Beyond including people with the virus who clearly didn’t die from it, the numbers are inflated by counting people who don’t even have the virus. New York has classified many cases as coronavirus deaths even when postmortem tests have been negative. The diagnosis can be based on symptoms, even though the symptoms are often similar to those of the seasonal flu.
The Centers for Disease Control guidance explicitly acknowledges the uncertainty that doctors can face when identifying the cause of death. When coronavirus cases are “suspected,” the agency counsels doctors that “it is acceptable to report COVID-19 on a death certificate.” This advice has produced a predictable inflation in the numbers.
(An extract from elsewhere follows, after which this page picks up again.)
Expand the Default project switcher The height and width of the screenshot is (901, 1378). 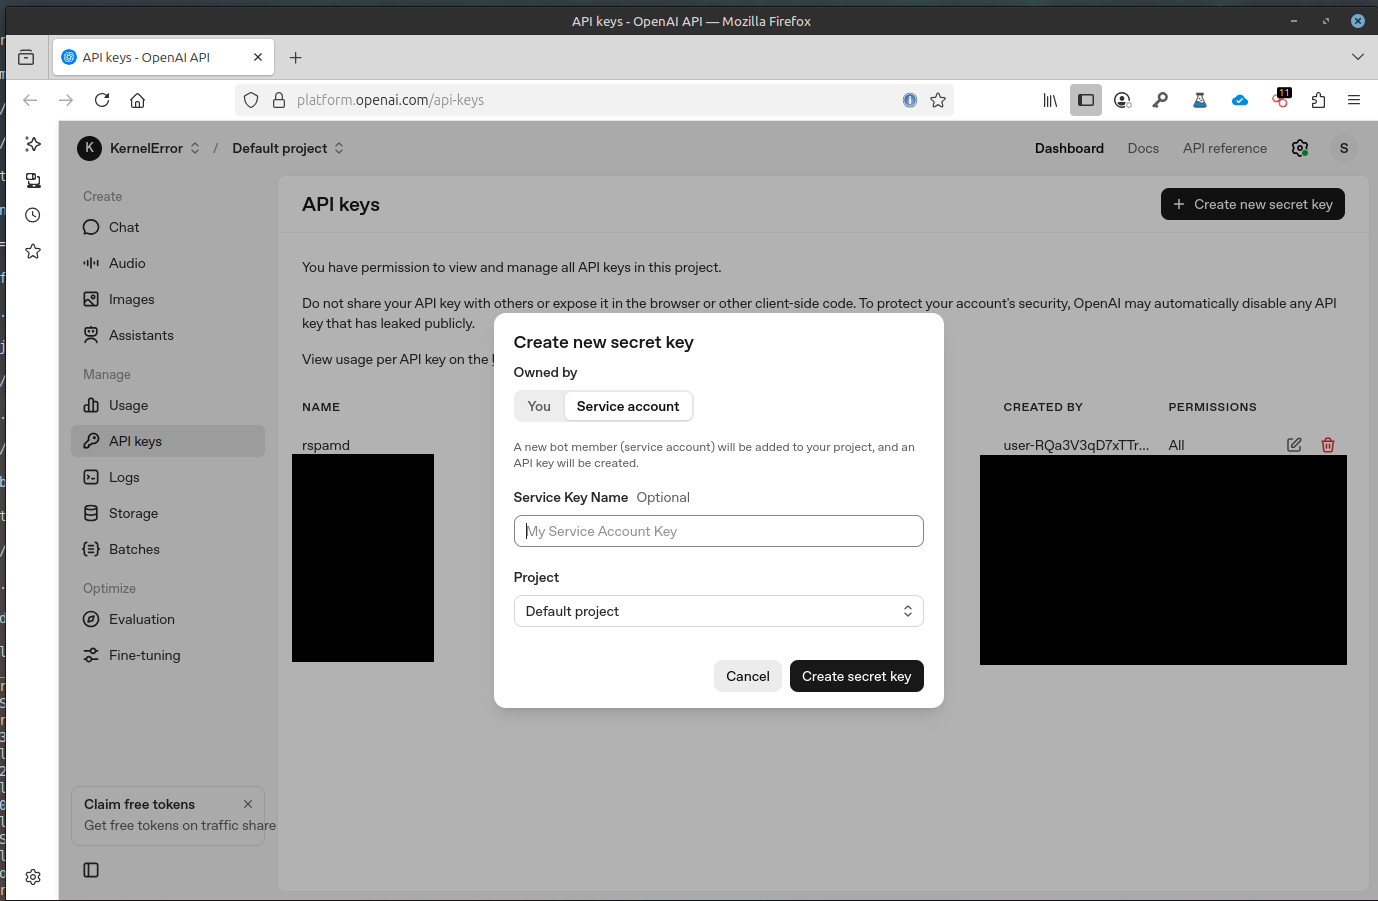pyautogui.click(x=288, y=148)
When New York City’s death toll rose above 10,000 on April 21, the New York Times reported that the city included “3,700 additional people who were presumed to have died of the coronavirus but had never tested positive” – more than a 50% increase in the number of cases.
Nor can this be explained by false-negative results in the tests. For the five most commonly used tests, the least reliable test still scored a 96% accuracy rate in laboratory settings. Some doctors report feeling pressure from hospitals to list deaths as being due to the coronavirus, even when the doctors don’t believe that is the case “to make it look a little bit worse than it is.” That is pressure they say they never previously faced in reporting deaths from the seasonal flu.
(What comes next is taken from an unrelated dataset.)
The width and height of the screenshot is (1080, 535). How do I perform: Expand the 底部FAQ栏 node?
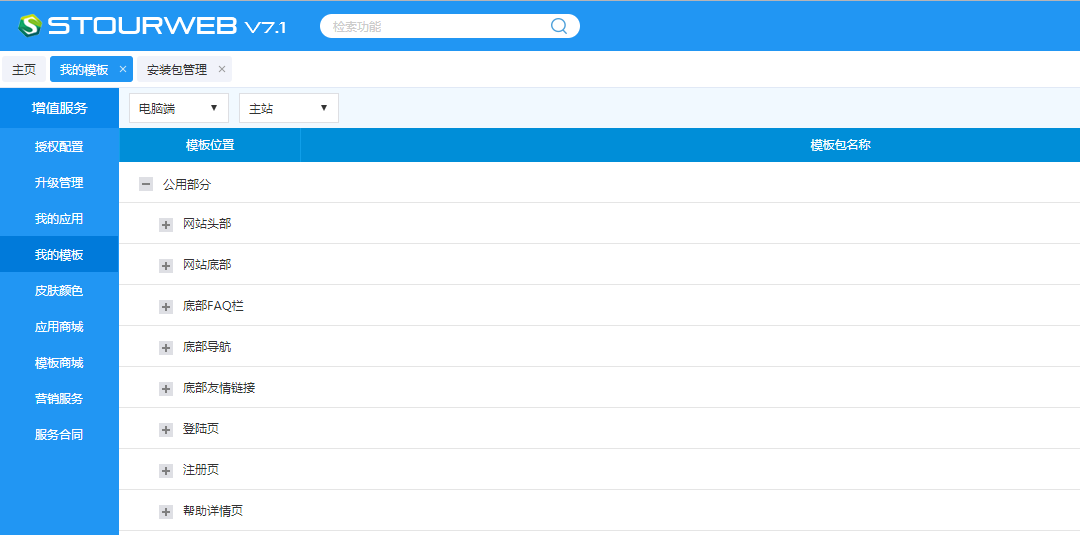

There are financial incentives that might make a difference for hospitals and doctors. The CARES Act adds a 20% premium for COVID-19 Medicare patients. Birx and others are also concerned that the CDC’s “antiquated” accounting system is double-counting cases and inflating mortality and case counts “by as much as 25%.” When all these anomalies are added up, it becomes apparent that we simply don’t have an accurate death toll from this new coronavirus. But it seems clear that the correct rate is just a little worse than the rate for the 2017-2018 flu.
Meanwhile, the Washington Post, New York Times, and others claim that we are undercounting the true number of deaths. They reach that conclusion by showing that the total number of deaths from all causes is about 30% greater than we would typically expect from March through early May. They then conclude that the excess is due to deaths not being accurately labeled as due to the coronavirus.
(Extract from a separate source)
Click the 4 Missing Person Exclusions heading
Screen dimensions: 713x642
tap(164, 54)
But these are not normal times. Many people with heart problems aren’t going to the hospital for fear of the virus. Delaying cancer surgeries and other serious medical treatments for months has real impacts on life expectancies. The stress of the situation is almost certainly increasing suicides and other illnesses. Which is not to minimize the threat: Even if the true death toll is now closer to 50,000 than 100,000, this pandemic is a big deal. But we need some perspective. During the 2017-18 flu season, 61,000 Americans died from the flu.
Public health officials need to face a lot of serious questions about how they counted Coronavirus deaths. We don’t have all the answers yet, but it’s clear the inflated numbers have helped mislead people into a state of alarmism.